Nepal is committed to the elimination of leprosy as a public health problem. National Leprosy Strategy (2021-2025) has an ambitious target of elimination of leprosy in the country. One of its strategic objectives is to enhance capacity building through training of health workers particularly at the peripheral health facilities. In this context, Leprosy Control and Disability Management Section at Epidemiology and Disease Control Division (EDCD) is coordinating a range of technical partners to provide support for leprosy affected people and their families in the area of social rehabilitation and management.
However, effective implementation of relevant polices, strategies, guidelines and protocols are vital for ensuring leprosy prevention and treatment services at the health facilities and communities. Despite significant progress in clinical case management, more consistent efforts are still needed to further strengthen leprosy surveillance system, supervision, monitoring and evaluation at all levels. This will not only enhance prevention strategy, but also help manage leprosy complications, disability prevention and rehabilitation in the health facilities and communities.
To this end, strong political commitment is crucial to mobilise adequate domestic resources for leprosy elimination.

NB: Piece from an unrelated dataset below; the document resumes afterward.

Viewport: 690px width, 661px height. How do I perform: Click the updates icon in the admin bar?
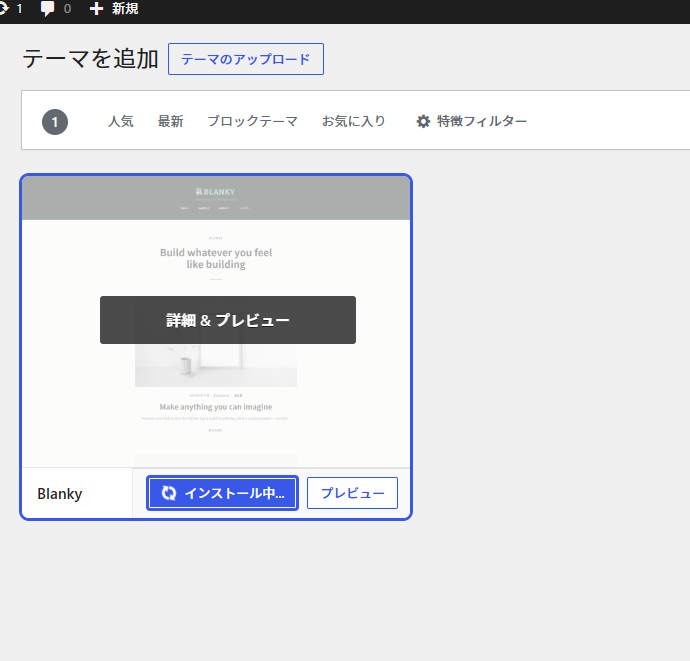tap(3, 9)
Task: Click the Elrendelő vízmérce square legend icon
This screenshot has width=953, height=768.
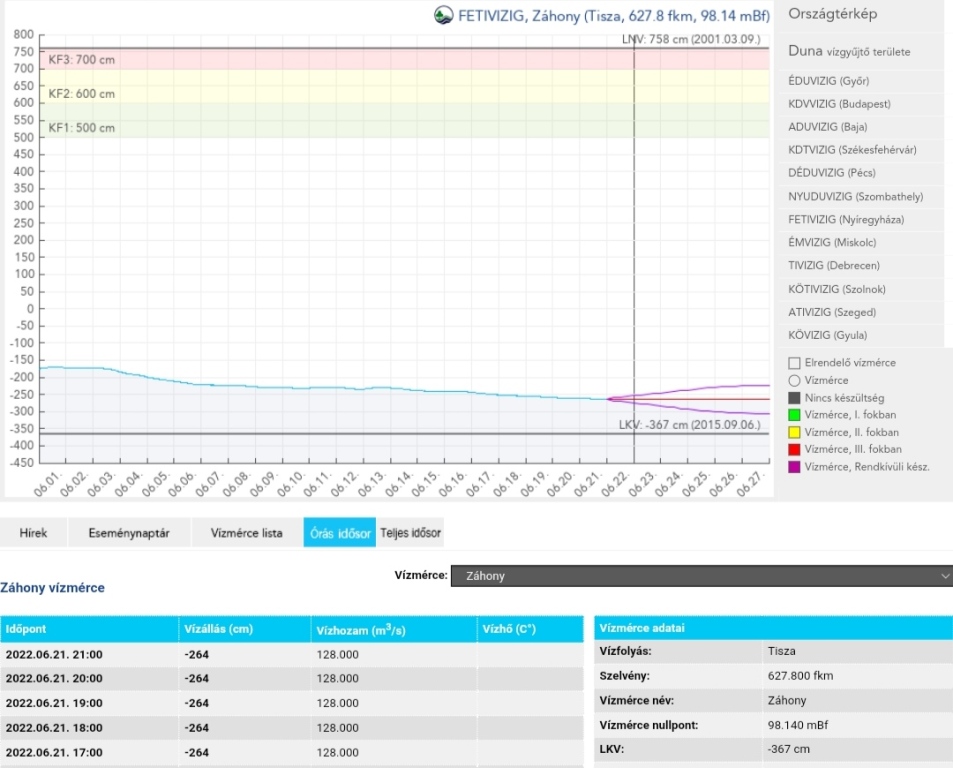Action: pos(795,363)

Health system strengthening should be a priority agenda for political parties and relevant stakeholders to eliminate leprosy in an integrated approach. Meaningful engagement of people affected by leprosy and their networks is necessary to combat prejudice, social discrimination, stigma, and hence ensure protection and promotion of human rights. Therefore, people affected by leprosy and their families are historically facing social, cultural, economic and emotional challenges that have profound effects on their livelihoods for years.

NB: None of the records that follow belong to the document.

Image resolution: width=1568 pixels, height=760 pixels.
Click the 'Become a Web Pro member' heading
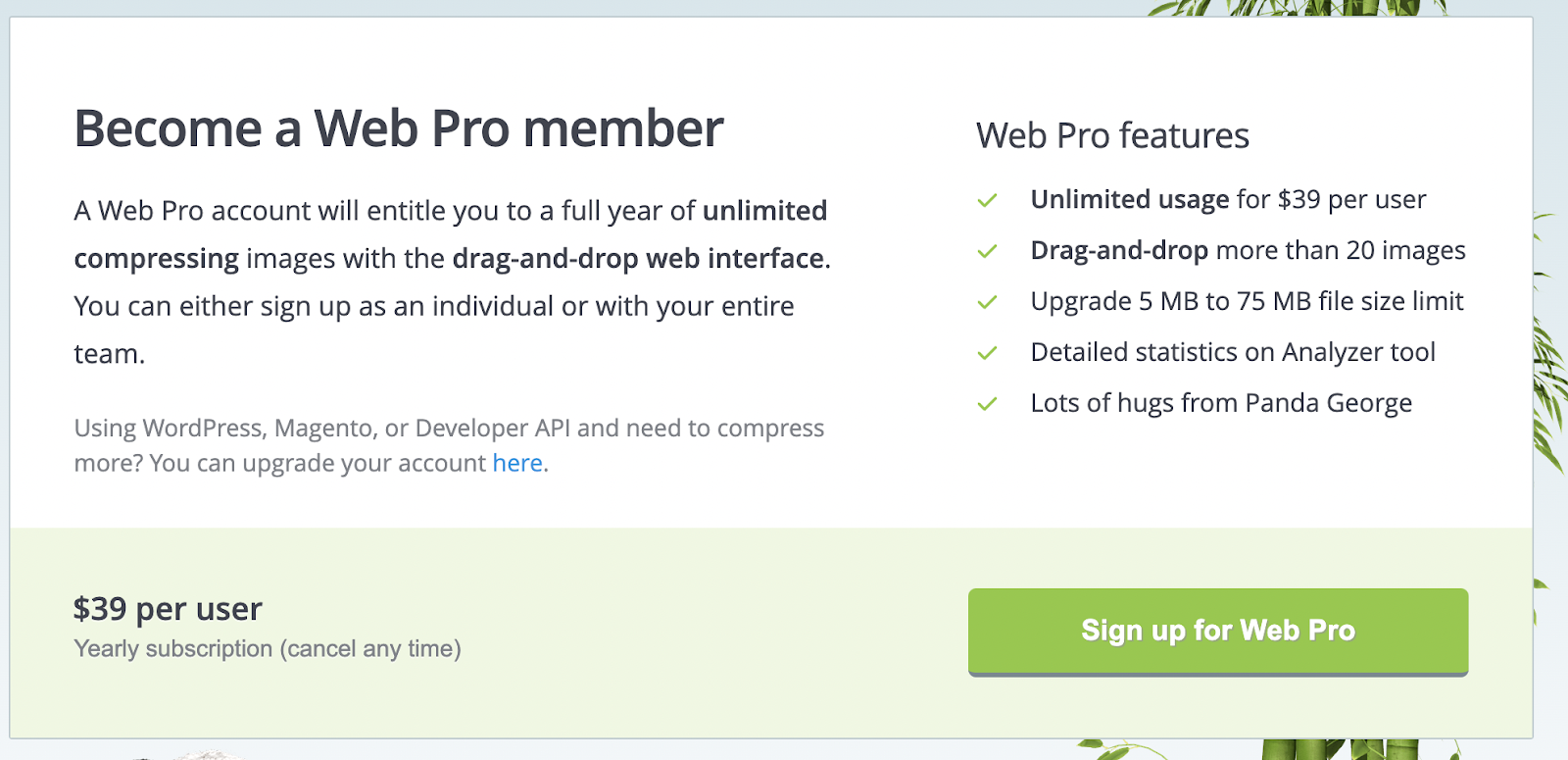coord(399,128)
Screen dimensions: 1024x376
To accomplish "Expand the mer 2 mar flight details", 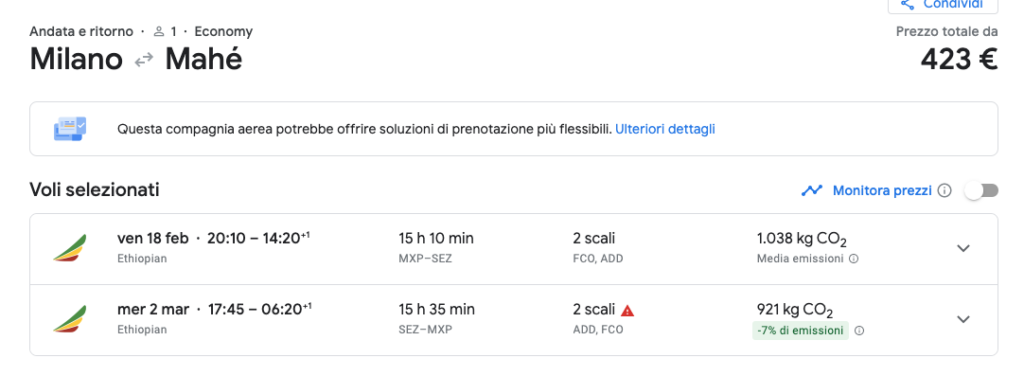I will point(963,319).
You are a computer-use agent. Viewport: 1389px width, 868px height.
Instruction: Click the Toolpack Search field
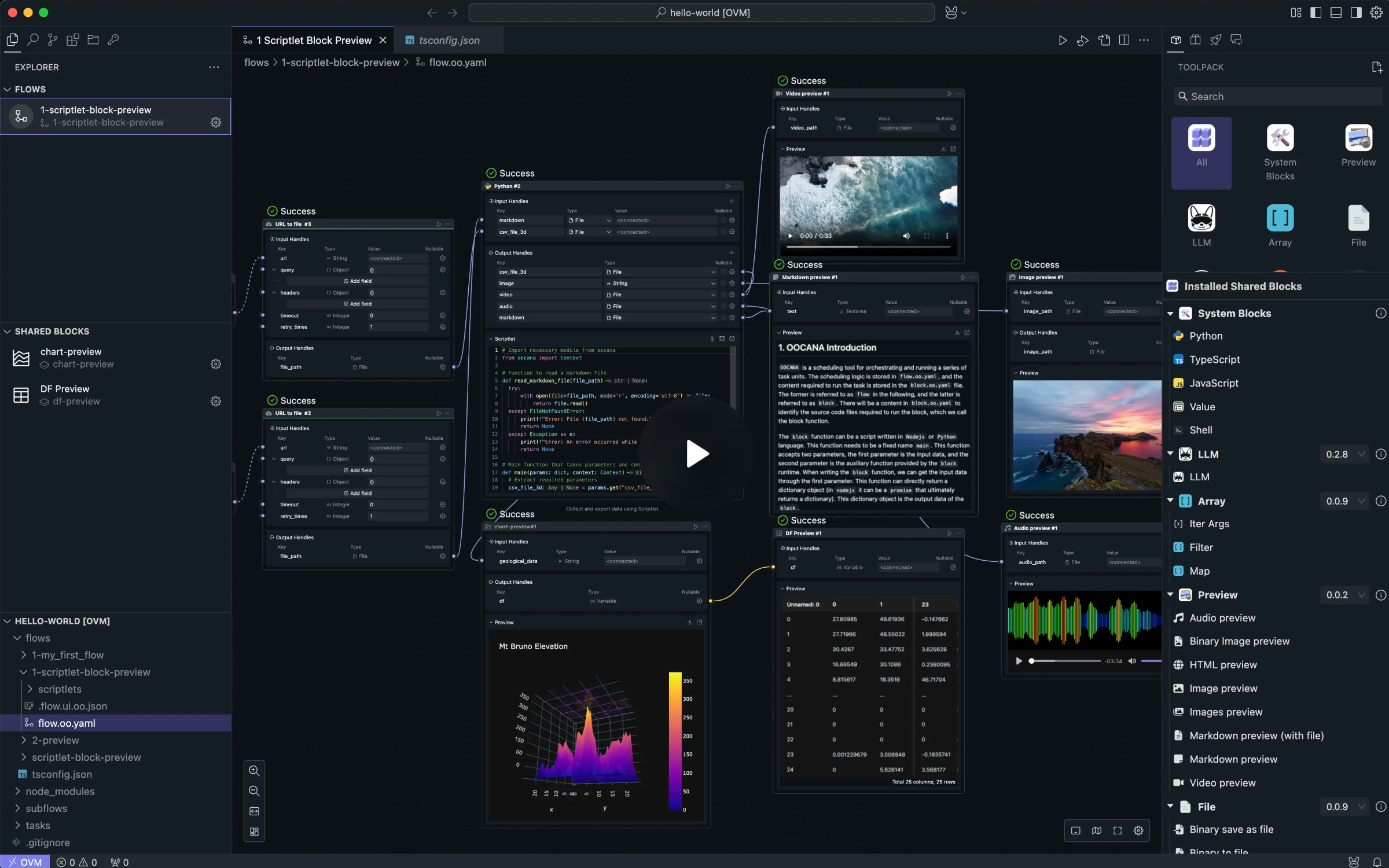tap(1278, 97)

More notably, social exclusion, loss of income, limited access to healthcare and education, and reduced mental well-being are some of key problems faced by the people affected by leprosy across the country. Unfortunately, provisions of early case detection, diagnosis and prompt treatment facilities are still inadequate in remote areas. Therefore, people affected by leprosy are enormously suffering from social, cultural, economic, emotional and psychological problems as well as disabilities due to delay in treatment and care. Moreover, there is limited access to social support and rehabilitation services at local level.

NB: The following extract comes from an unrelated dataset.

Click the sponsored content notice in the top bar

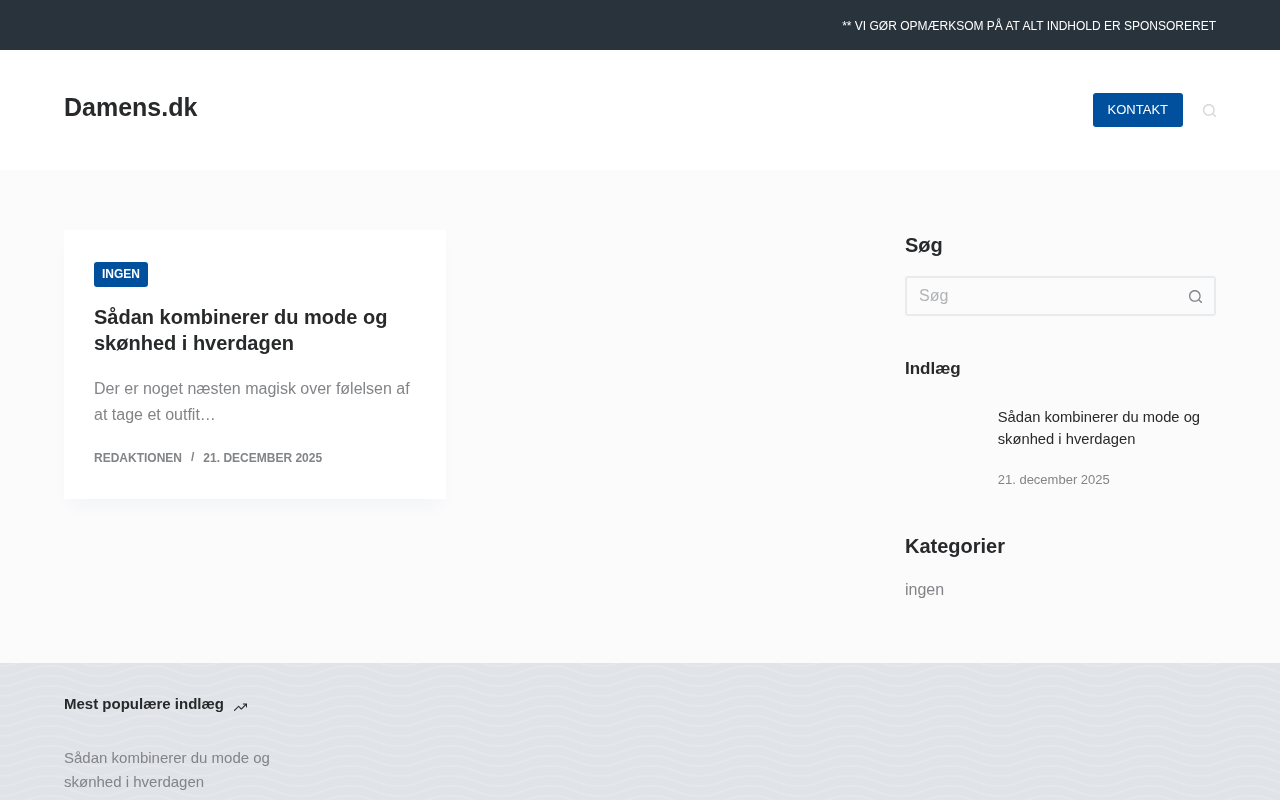pyautogui.click(x=1029, y=26)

Leprosy prevention and treatment interventions should give high priority to vulnerable populations including women, children, migrants, the elderly, and those who are poor, socially marginalised and living in remote areas. Local governments can mobilise more resources to ensure provisions for community-based rehabilitation services which will empower people affected by leprosy for enabling livelihoods and inclusion in the social protection services. More importantly, there are limited efforts of coordination and collaboration with relevant partners to accelerate the progress in eliminating the leprosy. There is limited access to comprehensive referral facilities at local level.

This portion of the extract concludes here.